#### Selected text

Problem with the Kolmogorv-Smirnov probabilty distribution

bbeltran · November 8, 2007, 10:15pm

Hi

I have read in the ROOT documentation that the returned KS probability is a uniform distribution between 0 and 1 for unbinned data. I have written a small code to test that, but the probability distribution that I get is not uniform at all.
Am I doing something wrong?

Thanks

Berta

#include
#include
using namespace std;

void RootKSTest() {

Int_t n=1000;

TF1* func=new TF1(“func”,“exp(-0.5*((x)/2)^2)”, -4, 4);
Double_t a[1000];
Double_t b[1000];
Double_t ks_distance;
Double_t ks_probability;
TH1F* kSP=new TH1F(“kSP”, “KS proability distribution”, 50, 0, 1);
TH1F* kSD=new TH1F(“kSD”, “KS distance distribution”, 50, 0, 0.1);

for (int i=0; i<n; i++) {
a[i]=func->GetRandom();
}

sort(a, a+n);

for(int j=0; j<10000; j++){

for (int i=0; i<n; i++) {
b[i]=func->GetRandom();

}
sort(b, b+n);

ks_distance=TMath::KolmogorovTest(n,a,n,b,“M”);
ks_probability=TMath::KolmogorovTest(n,a,n,b,"");
kSD->Fill(ks_distance);
kSP->Fill(ks_probability);
}

TCanvas* c1=new TCanvas();
c1->Divide(1,2);
c1->cd(1);
kSD->Draw();
c1->cd(2);
kSP->Draw();

}

moneta · November 12, 2007, 9:09pm

Hello,

in your example you are keeping the a[] data fixed and varying only the b[]. Doing this you are introducing a bias and therefore your obtained probabilities are not uniform between 0 and 1.

########

Short problem A => In the thread, what does the reply say the example code does that introduces a bias?
Short problem B => Write out the part of the thread that begins at the words "bbeltran · November" and ends after the words "uniform at all.", without changing anything.

#### Extracted material

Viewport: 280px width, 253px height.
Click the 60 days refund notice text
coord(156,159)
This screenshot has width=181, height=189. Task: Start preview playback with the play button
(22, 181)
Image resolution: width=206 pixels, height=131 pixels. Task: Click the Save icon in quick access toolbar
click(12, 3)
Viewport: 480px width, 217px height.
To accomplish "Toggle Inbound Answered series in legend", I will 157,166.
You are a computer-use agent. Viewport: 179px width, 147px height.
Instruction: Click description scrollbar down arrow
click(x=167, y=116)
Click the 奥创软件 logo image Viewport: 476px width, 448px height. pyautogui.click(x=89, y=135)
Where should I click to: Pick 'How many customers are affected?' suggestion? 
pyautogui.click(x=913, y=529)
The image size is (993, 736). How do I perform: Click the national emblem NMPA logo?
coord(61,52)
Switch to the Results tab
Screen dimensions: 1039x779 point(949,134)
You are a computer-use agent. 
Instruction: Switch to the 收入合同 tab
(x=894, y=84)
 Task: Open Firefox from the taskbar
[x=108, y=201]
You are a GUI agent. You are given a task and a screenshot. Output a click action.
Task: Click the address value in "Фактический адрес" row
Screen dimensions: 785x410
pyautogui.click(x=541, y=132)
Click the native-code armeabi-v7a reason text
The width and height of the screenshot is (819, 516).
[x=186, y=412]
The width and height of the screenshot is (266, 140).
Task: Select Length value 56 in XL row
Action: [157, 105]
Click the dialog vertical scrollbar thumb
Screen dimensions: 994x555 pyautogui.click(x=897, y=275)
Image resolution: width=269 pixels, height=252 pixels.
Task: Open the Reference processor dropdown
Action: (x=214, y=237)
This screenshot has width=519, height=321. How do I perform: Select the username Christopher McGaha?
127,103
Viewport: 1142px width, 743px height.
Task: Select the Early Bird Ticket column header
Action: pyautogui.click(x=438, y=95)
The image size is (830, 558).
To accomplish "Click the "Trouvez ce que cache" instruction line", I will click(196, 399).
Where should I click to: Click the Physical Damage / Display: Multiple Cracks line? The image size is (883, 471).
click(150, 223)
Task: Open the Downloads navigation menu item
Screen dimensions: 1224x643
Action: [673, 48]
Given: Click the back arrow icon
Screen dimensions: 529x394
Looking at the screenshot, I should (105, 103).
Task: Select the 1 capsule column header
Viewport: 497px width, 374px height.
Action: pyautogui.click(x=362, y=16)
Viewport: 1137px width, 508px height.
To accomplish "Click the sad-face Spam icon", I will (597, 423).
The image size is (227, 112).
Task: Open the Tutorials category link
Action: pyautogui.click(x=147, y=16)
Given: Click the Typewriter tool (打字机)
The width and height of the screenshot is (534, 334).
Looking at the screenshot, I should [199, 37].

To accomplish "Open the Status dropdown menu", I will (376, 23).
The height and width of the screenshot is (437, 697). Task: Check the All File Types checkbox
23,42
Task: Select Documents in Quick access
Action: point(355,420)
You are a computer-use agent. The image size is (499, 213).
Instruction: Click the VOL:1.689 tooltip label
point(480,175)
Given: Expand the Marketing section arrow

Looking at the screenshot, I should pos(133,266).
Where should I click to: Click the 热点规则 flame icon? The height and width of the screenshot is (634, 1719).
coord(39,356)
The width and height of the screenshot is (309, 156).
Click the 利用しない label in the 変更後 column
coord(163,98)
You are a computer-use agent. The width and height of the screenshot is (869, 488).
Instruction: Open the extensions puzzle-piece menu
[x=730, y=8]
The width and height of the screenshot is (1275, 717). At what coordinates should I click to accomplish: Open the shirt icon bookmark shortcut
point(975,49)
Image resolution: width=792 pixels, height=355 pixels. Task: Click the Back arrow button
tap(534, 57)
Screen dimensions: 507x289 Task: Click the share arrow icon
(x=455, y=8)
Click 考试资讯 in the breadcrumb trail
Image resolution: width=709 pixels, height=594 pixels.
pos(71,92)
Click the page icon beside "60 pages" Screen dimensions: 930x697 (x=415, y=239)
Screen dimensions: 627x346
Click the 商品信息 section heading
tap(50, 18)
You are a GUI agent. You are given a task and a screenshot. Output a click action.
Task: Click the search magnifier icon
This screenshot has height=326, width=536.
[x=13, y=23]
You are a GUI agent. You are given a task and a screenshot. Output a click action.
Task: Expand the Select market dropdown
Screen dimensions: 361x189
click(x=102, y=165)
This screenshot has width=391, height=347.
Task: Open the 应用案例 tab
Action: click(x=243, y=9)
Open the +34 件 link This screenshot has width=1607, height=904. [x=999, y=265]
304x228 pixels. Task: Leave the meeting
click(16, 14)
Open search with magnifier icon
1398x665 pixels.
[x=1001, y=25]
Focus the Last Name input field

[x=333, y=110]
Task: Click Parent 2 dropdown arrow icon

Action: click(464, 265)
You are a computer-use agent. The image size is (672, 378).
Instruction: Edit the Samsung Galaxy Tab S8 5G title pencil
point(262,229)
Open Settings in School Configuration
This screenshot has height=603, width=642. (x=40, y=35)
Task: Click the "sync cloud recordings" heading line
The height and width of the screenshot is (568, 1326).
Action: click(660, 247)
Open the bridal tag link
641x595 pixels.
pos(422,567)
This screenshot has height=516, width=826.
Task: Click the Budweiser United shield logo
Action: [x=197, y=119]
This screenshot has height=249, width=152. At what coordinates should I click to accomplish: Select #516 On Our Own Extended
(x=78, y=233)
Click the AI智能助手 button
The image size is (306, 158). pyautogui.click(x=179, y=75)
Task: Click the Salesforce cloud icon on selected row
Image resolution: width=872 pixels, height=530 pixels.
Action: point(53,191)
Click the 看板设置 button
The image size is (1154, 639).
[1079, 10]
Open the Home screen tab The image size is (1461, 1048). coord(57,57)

########

Full answer A => It keeps the a[] data fixed and varies only the b[].

Full answer B =>
bbeltran · November 8, 2007, 10:15pm

Hi

I have read in the ROOT documentation that the returned KS probability is a uniform distribution between 0 and 1 for unbinned data. I have written a small code to test that, but the probability distribution that I get is not uniform at all.